Cosmology can be hard to wrap your head around. Anyone who says that they truly understand things like general relativity, quantum mechanics and cosmology is probably lying. :D I know I don't, but I'll do what I can. I'll get back to your questions about relativity, but let me just address the other things first.
Asking what came before the beginning of time is like asking what is south of the south pole. We can work out the age of the Universe by examining the cosmic microwave background and applying some fundamental physics. Time was not stopped at the beginning of the universe so it did not need to be started. Space and time appeared simultaneously along with a whole lot of energy. Some cosmological hypotheses do have things before our universe though.
The universe doesn't have an edge and it doesn't expand into anything. Space itself is expanding, though it's only noticeable over distances of 100's of millions of light years. We can "measure" the size of the observable universe by knowing the age of the universe, speed of light and rate of expansion.
The temperature of the universe we know from a few things. Firstly absolute zero is a fundamental property of the universe. You can't get any colder than it. Secondly temperature can be related back to a number of physical properties.
Anyhow to get back to relativity. You seem to have the concept of it a little topsy turvy. Some new age gurus and people who don't understand physics like to say "Einstein said that everything is relative". That's a load of rubbish.
Relativity actually came out of a requirement for everything to be the same, more or less.
Einstein postulated (as others had done before him) that every observer in the known universe, no matter where you are or how fast you are going should agree on the same laws of physics.

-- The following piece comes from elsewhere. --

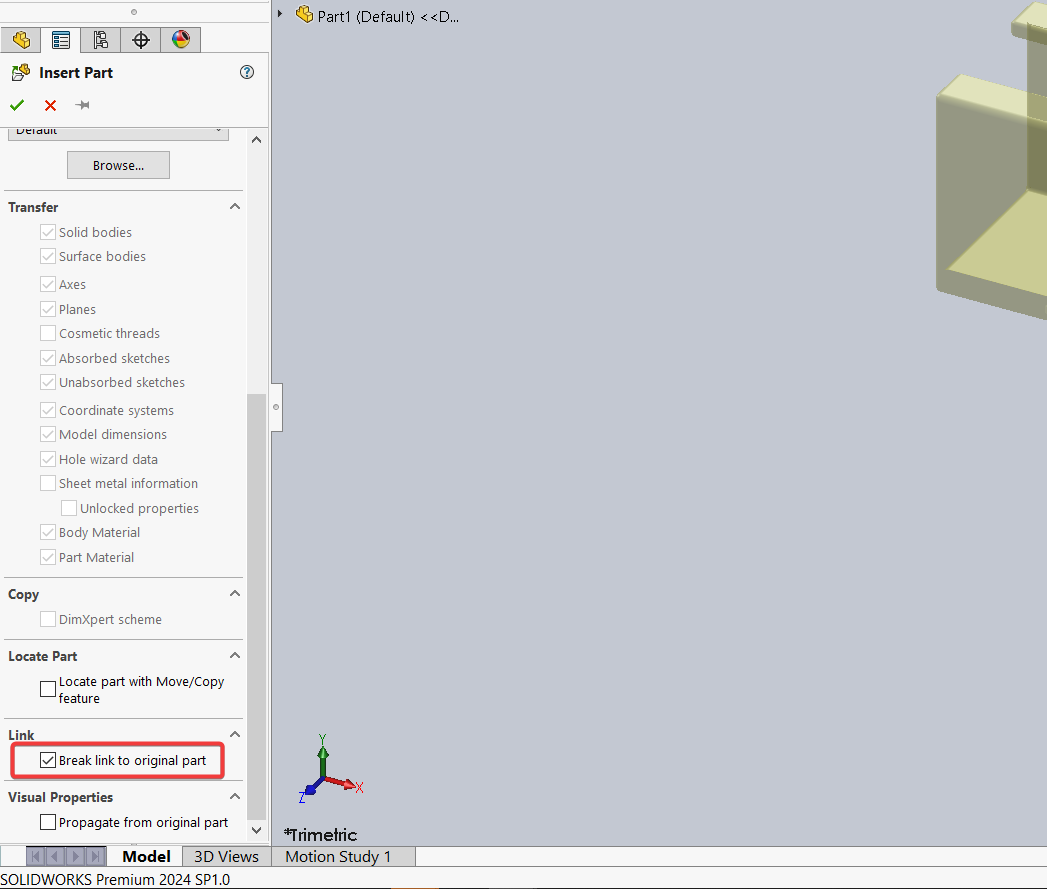Open the DisplayManager color ball tab
The width and height of the screenshot is (1047, 889).
180,40
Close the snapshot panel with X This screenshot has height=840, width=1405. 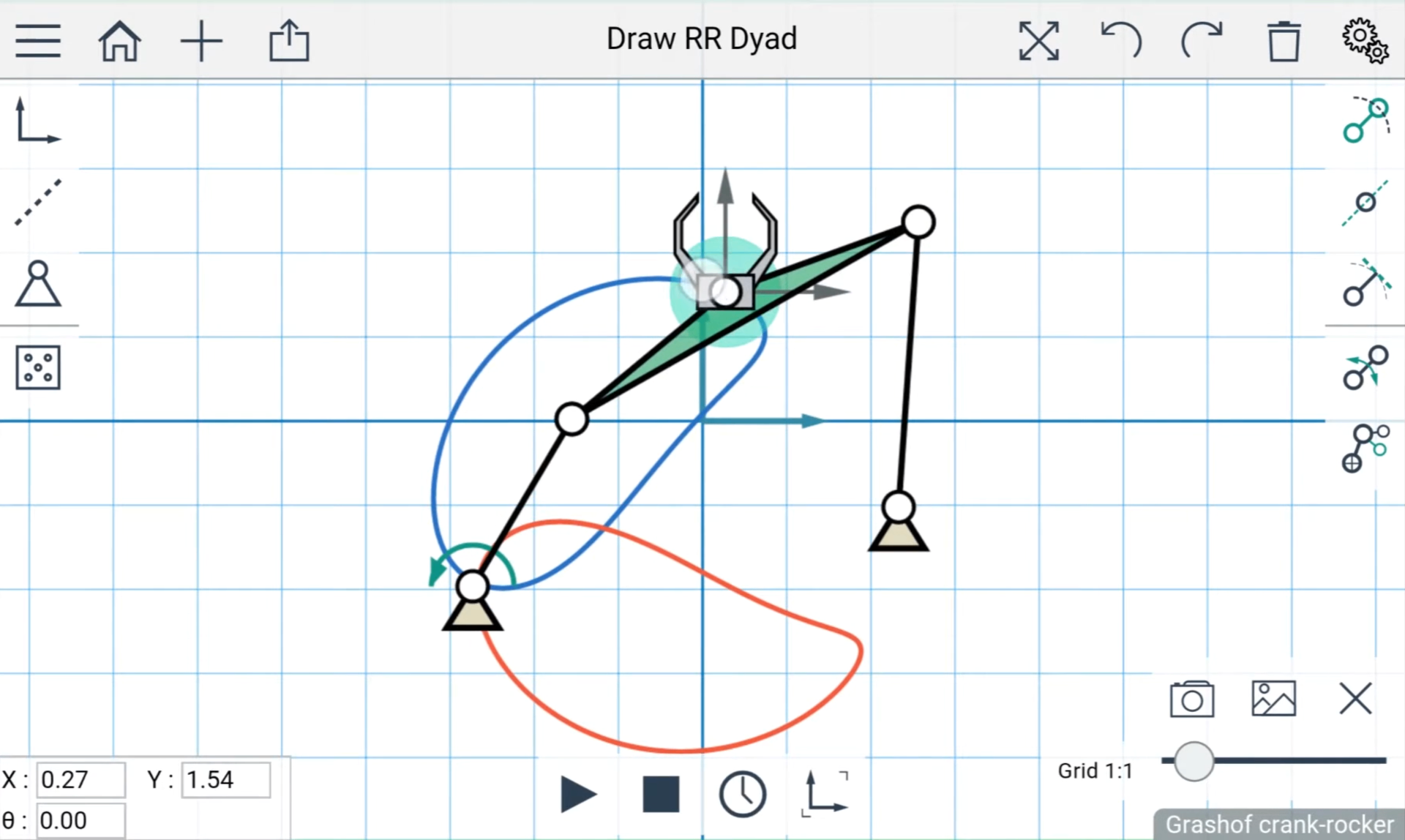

So they should measure the same speed of light, charge on the electron, mass of the proton etc. As far as we can tell this is the case. The laws of physics are the same everywhere.
Here is where things get kooky. For every observer to agree on the speed of light they may disagree on bunch of other things (such as the length of the spaceship the other guy is in as it zooms past) if they are travelling at different velocities. And that's where relativity comes from, from moving relative to something else.
Now your paradoxes may exist if you could define some sort of "universal zero" about which everything else moves. But you can't, it's impossible. As I said before, the universe is not expanding relative to anything. Space itself is expanding, uniformly and in all directions (as far as we can tell) so any one "zero" is just as valid as any other.
As things like the age size and temperature of the universe are fundamental properties of the universe related to the fundamental laws of physics every observer will agree on them, no matter how they're travelling relative to one and other.
Hope this helps. I have skipped enormous amounts of detail and simplified some things a lot. I suggest you grab yourself a copy of Stephen Hawking's "A Brief History of Time" and spend a couple of months reading it through a few times. That should go a lot further towards explaining what I talked about.